Furthermore, we must consider that cost of capital is always a consideration. In a duopolistic growth market it is all the more important, since you are going head-to-head with a competitor that also has a number attached to all of their debt issuance. Here, Lyft is also on its back foot. As a smaller, less diversified, player, it just isn’t possible for it to get a better cost of capital than Uber. This creates another element working against it in the game it is playing – and another reason that I believe Lyft will be on the clock.
Considering all of these economics, it would be difficult for any CEO to turn things around. The new CEO, while having been a technology executive, has spent the last 13 years running a non-profit. While I’m sure that he is competent, as an investor I don’t believe this is the ideal background for someone who needs to rapidly make a company profitable. Perhaps I’ll stand corrected – or perhaps I’ll be right on the money. I don’t consider this an ideal hire at this time.
Lyft just doesn’t have much going for it. Frankly, I don’t really see anything going for it at all.
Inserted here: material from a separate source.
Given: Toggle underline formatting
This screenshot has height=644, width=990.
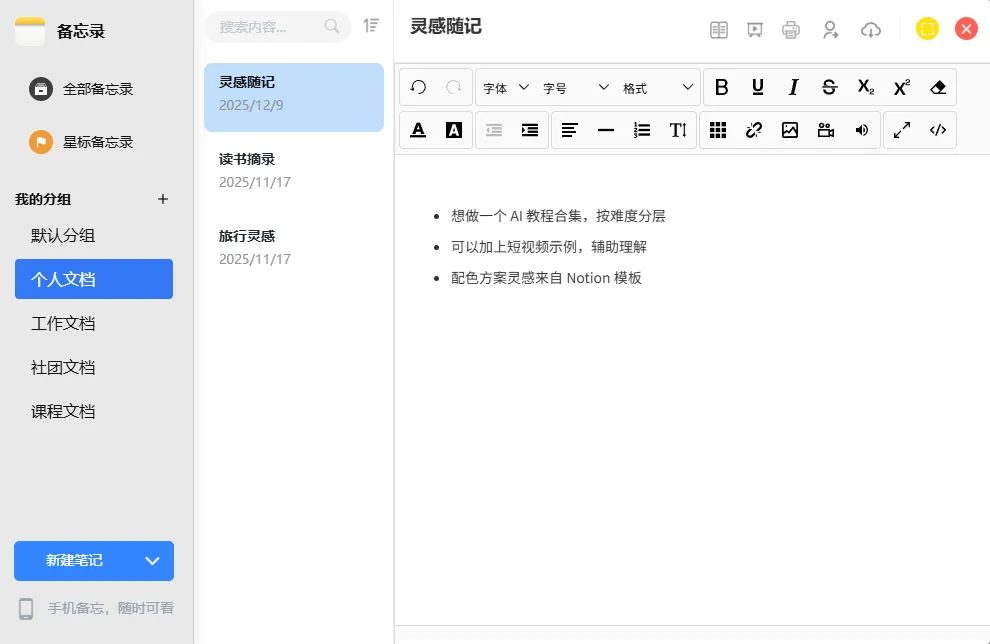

Everything from the financials, to the economics, to the new CEO, make me marginally more concerned about this company’s operating prospects. I don’t think this is a company that can continue growing and become profitable. The new CEO has also been explicit in saying that it ‘isn’t for sale’.
As such I think that the new strategy for Lyft is that it is trying to become a lean, niche, player while establishing profitable unit economics. There does seem to be a coterie of hardcore Lyft users that always prefer the service. I don’t think that’s too many people, however, and the tough consumer environment could make them act more ‘rationally’ than before. As such I think it’s due to correct even more, and become somewhere closer to a $500M - $1B market cap company. I’ll reiterate my sell rating on this stock.